**** PASSAGE SHOWN

Subject: Double Numerical Integration

From: V

Date: 14 Jan, 2009 17:20:17

Message: 1 of 5

Hi All,
I am trying to numerically evaluate a double integral function, z = f(x,y) over the limits (0,75000). The typical values of z are in the range 0 to 10^5. So the volume calculated under the surface plot is very large. This integration step takes several minutes (typically 15-20 mins) but when the step is repeated 75 times (for varying limits - still in 10^3 units), the whole process can take several hours to complete.
I am wondering if anyone knows of a simpler way of solving the problem which takes large limits that takes reasonable to solve as opposed to the current time of a few hours.

Cheers...

Subject: Double Numerical Integration

From: Sadik

Date: 14 Jan, 2009 17:31:01

Message: 2 of 5

"V" <javiar@rediffmail.com> wrote in message <gkl6sh$97r$1@fred.mathworks.com>...
> Hi All,
> I am trying to numerically evaluate a double integral function, z = f(x,y) over the limits (0,75000). The typical values of z are in the range 0 to 10^5. So the volume calculated under the surface plot is very large. This integration step takes several minutes (typically 15-20 mins) but when the step is repeated 75 times (for varying limits - still in 10^3 units), the whole process can take several hours to complete.
> I am wondering if anyone knows of a simpler way of solving the problem which takes large limits that takes reasonable to solve as opposed to the current time of a few hours.
>
> Cheers...

Hello V, :)

I believe the answer to your question depends on your function f(x,y). Could you give a few more details about it?

Thanks.

********
**** RAW DATA

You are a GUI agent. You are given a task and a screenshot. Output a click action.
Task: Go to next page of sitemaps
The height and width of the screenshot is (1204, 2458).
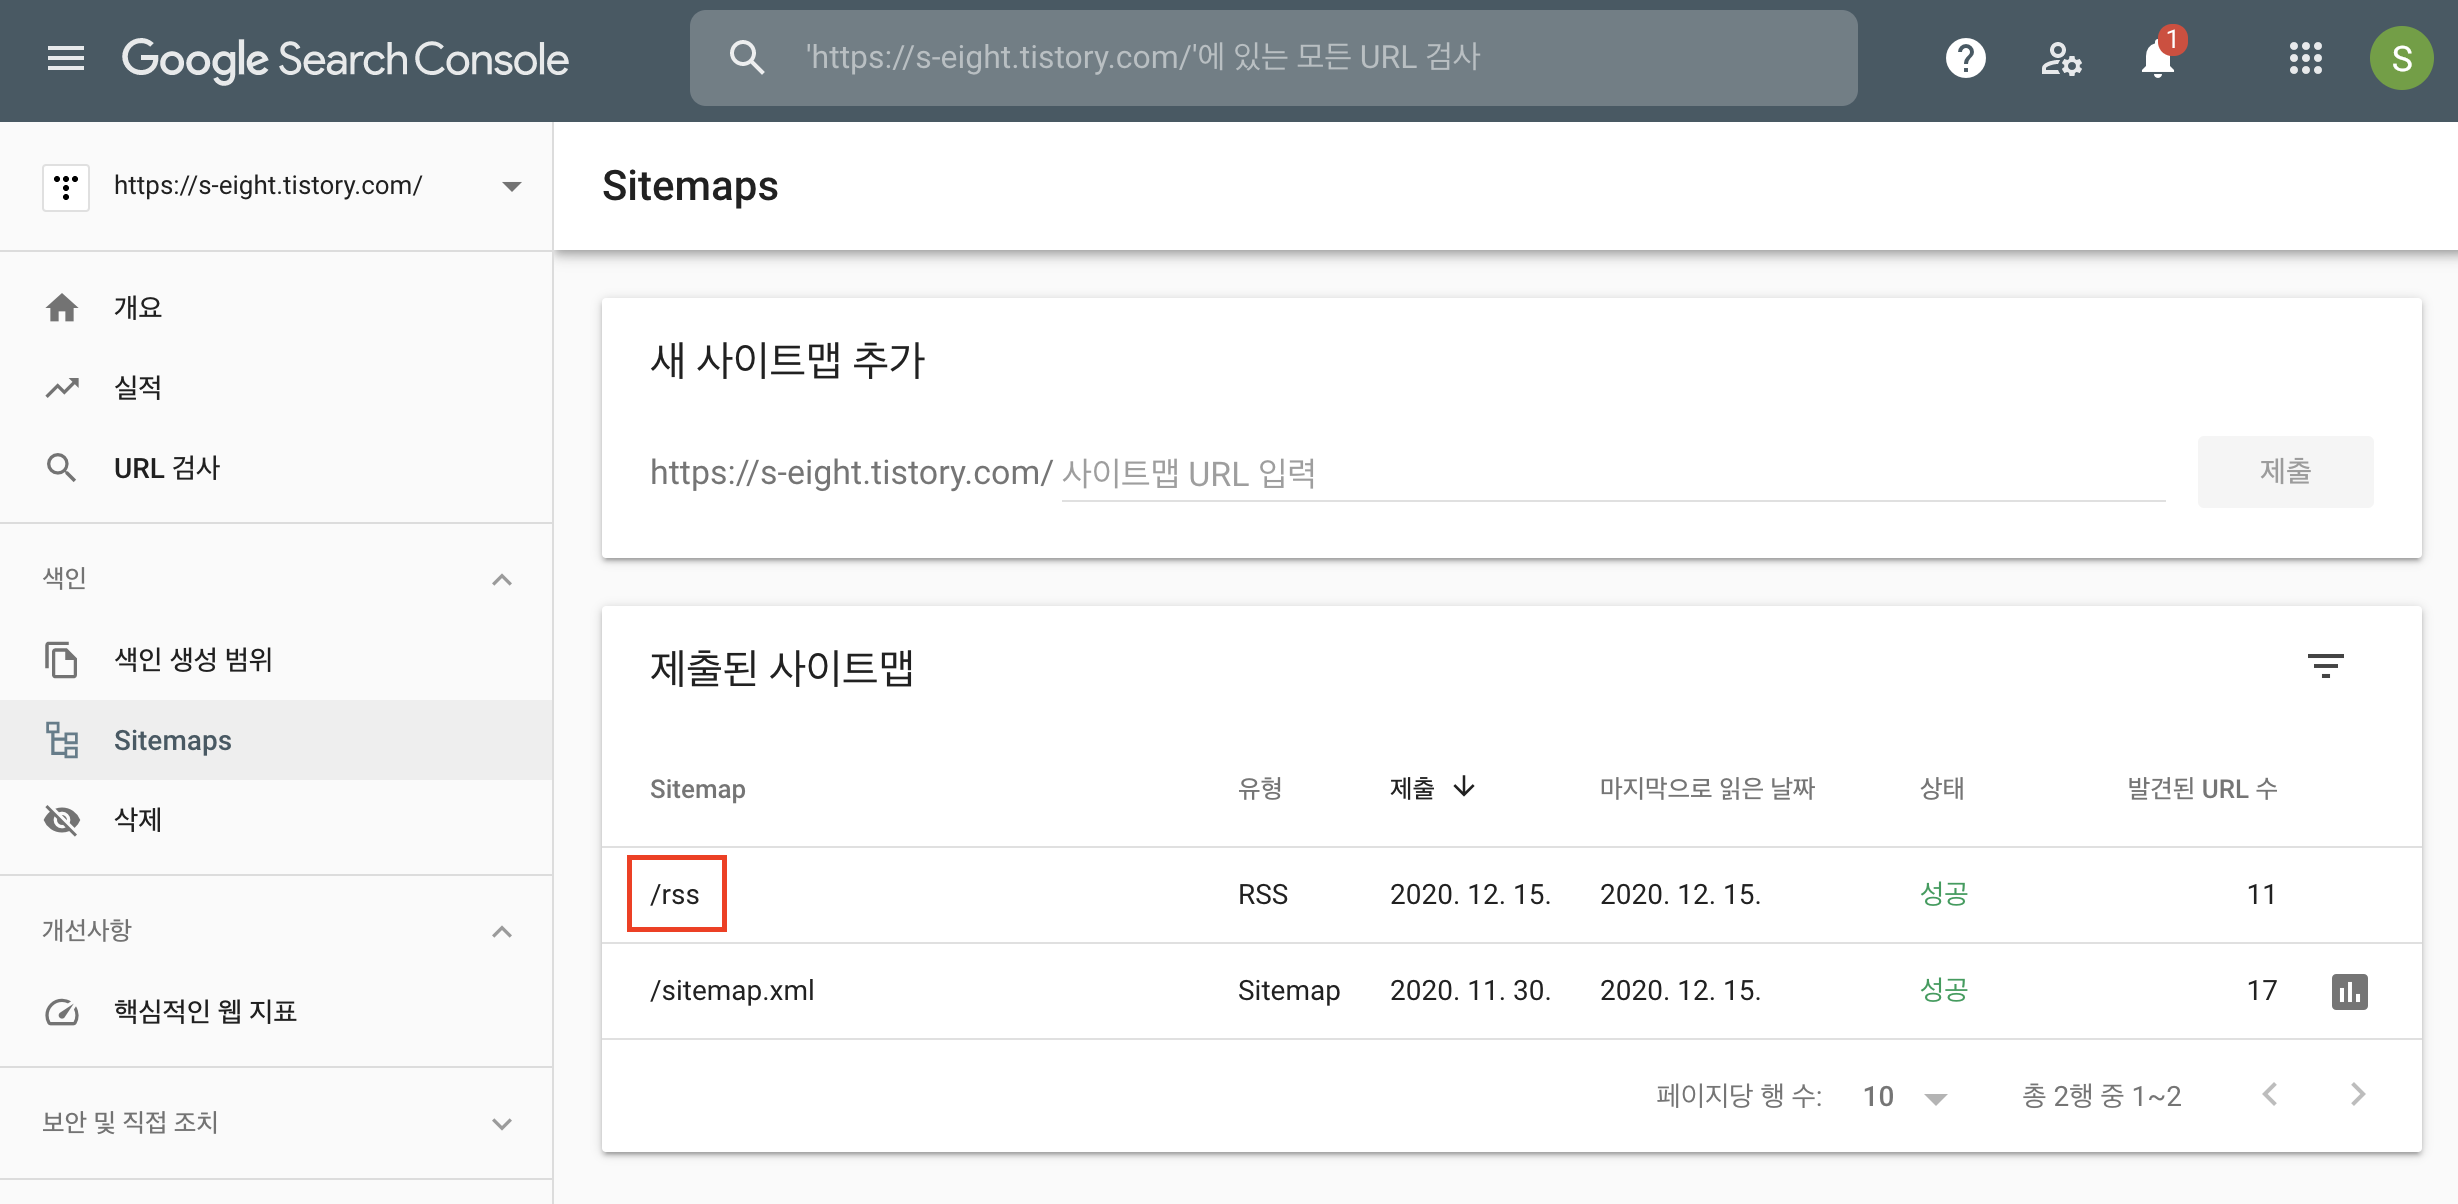tap(2358, 1095)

********

TASKS:
A) Name every header label used at the top of each message in the forum thread on double numerical integration.
B) Reproduce word for word the stretch of the forum thread on double numerical integration from "Date: 14 Jan, 2009 17:31:01" through "details about it?".
C) Write what comes next in the forum thread on double numerical integration, beginning after its final line.

ANSWERS:
A) Subject, From, Date, Message

B)
Date: 14 Jan, 2009 17:31:01

Message: 2 of 5

"V" <javiar@rediffmail.com> wrote in message <gkl6sh$97r$1@fred.mathworks.com>...
> Hi All,
> I am trying to numerically evaluate a double integral function, z = f(x,y) over the limits (0,75000). The typical values of z are in the range 0 to 10^5. So the volume calculated under the surface plot is very large. This integration step takes several minutes (typically 15-20 mins) but when the step is repeated 75 times (for varying limits - still in 10^3 units), the whole process can take several hours to complete.
> I am wondering if anyone knows of a simpler way of solving the problem which takes large limits that takes reasonable to solve as opposed to the current time of a few hours.
>
> Cheers...

Hello V, :)

I believe the answer to your question depends on your function f(x,y). Could you give a few more details about it?

C)
Subject: Double Numerical Integration

From: V

Date: 14 Jan, 2009 17:45:03

Message: 3 of 5

To simplify it .. lets say i would like to evaluate the volume of a cuboid over the limits x_Lower = y_lower = 0 and x_Upper = y_Upper = 75000. The height of z is kept constant at say 3. There is a loop where this process is repeated 75 times but each time a slightly lower volume is calculated until the volume calculated comes to zero. The above example takes approx 20 mins to solve.
I was hoping if i could find a way of solving the same prob in lesser time <5 min

Cheers ..

Subject: Double Numerical Integration

From: Roger Stafford

Date: 15 Jan, 2009 01:52:01

Message: 4 of 5

"V" <javiar@rediffmail.com> wrote in message <gkl8av$ho5$1@fred.mathworks.com>...
> To simplify it .. lets say i would like to evaluate the volume of a cuboid over the limits x_Lower = y_lower = 0 and x_Upper = y_Upper = 75000. The height of z is kept constant at say 3. There is a loop where this process is repeated 75 times but each time a slightly lower volume is calculated until the volume calculated comes to zero. The above example takes approx 20 mins to solve.
> I was hoping if i could find a way of solving the same prob in lesser time <5 min
>
> Cheers ..

  There is at least one way you can presumably save time. When you say, "each time a slightly lower volume is calculated", that sounds as though the area covered in the x-y plane is gradually shrinking. If I have understood correctly, this means that there are portions that are being covered repeatedly and this is a very wasteful way to proceed.

  Let us say that one time you integrate over the area 0<=x<=40000, and 0<=y<=40000. The next time you cover 0<=x<=39000 and 0<=y<=39000. This second area was already covered in the first integration and need not be recalculated (unless your function z=f(x,y) has been altered.) To get from the first integral to the second one, all you need is the integral over the L-shaped area between the two squares, which can then be subtracted from the first integral. Since it covers a smaller area it can be computed more quickly (hopefully!) To integrate over the L-shape with 'dblquad', break it into two rectangles.

  If you reverse the order, integrating the smallest area first and expanding from there, then instead of subtracting integral values you can accumulate them with possibly greater convenience and accuracy.

  There is the option in 'dblquad' of setting a tolerance level. The smaller the errors tolerated, the longer it takes to integrate, so you should carefully balance between allowed errors and computation time based on your needs.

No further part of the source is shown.